-- What is expected --
Decide whether each statement below agrees with the remuneration policy text, and answer yes or no for each, quoting the words of the text that settle it. (a) The Board decides the remuneration of Non-Executive Directors based on the profits of the Company and industry benchmarks. (b) Attendance and active participation appear under Leadership & Initiative. (c) Total target compensation and benefits are compared with peer companies in any industry.

-- Provided passage --
==========

3 Leadership & Initiative
- Heading Board Sub-committees.
- Driving any function or identified initiative based on domain knowledge and experience.
4 Personal Attributes
- Commitment to role & fiduciary responsibilities as a Board member.
- Attendance and active participation.
- Proactive, strategic and lateral thinking.
5. REMUNERATION FOR DIRECTORS, KMP AND OTHER EMPLOYEES:
6. Key Principles for determining Remuneration:
The policy provides that the remuneration of Directors, KMP and other employees shall be based on the following key principles:
- Pay for performance: Remuneration of Executive Directors, KMP and other employees is a balance between fixed and incentive pay reflecting short and long term performance objectives appropriate to the working of the Company and its goal. The remuneration of Non-Executive Directors shall be decided by the Board based on the profits of the Company and industry benchmarks.
- Balanced rewards to create sustainable value: The level and composition of remuneration is reasonable and sufficient to attract, retain and motivate the Directors and employees of the Company and encourage behavior that is aligned to sustainable value creation.
- Recognition: Utilize effective practices that are supported by innovative programs that reinforce our desired culture and make us a special place to work.
- Annual Performance Linked Enhancement: Enhancement that recognizes the performance of the resource keeping in view the achievement of organizational goals & Departmental goals.
- Competitive compensation: Total target compensation and benefits are comparable to peer companies in the same industry and commensurate to the qualifications and experience of the concerned individual.

==========

-- Provided material --
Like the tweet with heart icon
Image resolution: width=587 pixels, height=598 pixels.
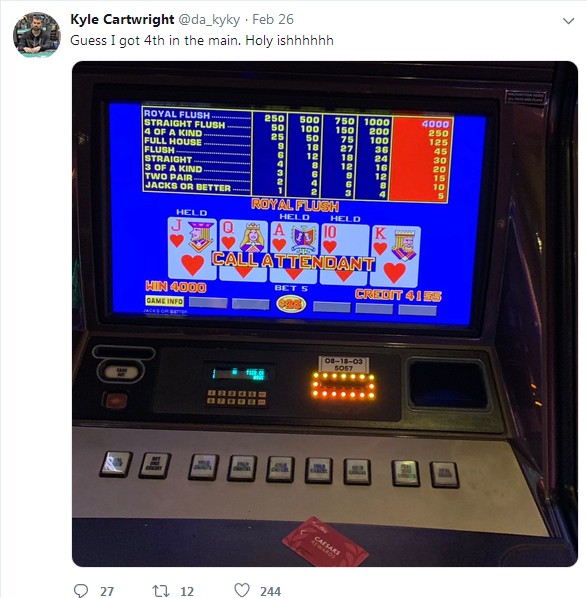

==========

-- Response --
(a) Yes: "The remuneration of Non-Executive Directors shall be decided by the Board based on the profits of the Company and industry benchmarks."
(b) No: they appear under "4 Personal Attributes": "Attendance and active participation."
(c) No: "Total target compensation and benefits are comparable to peer companies in the same industry"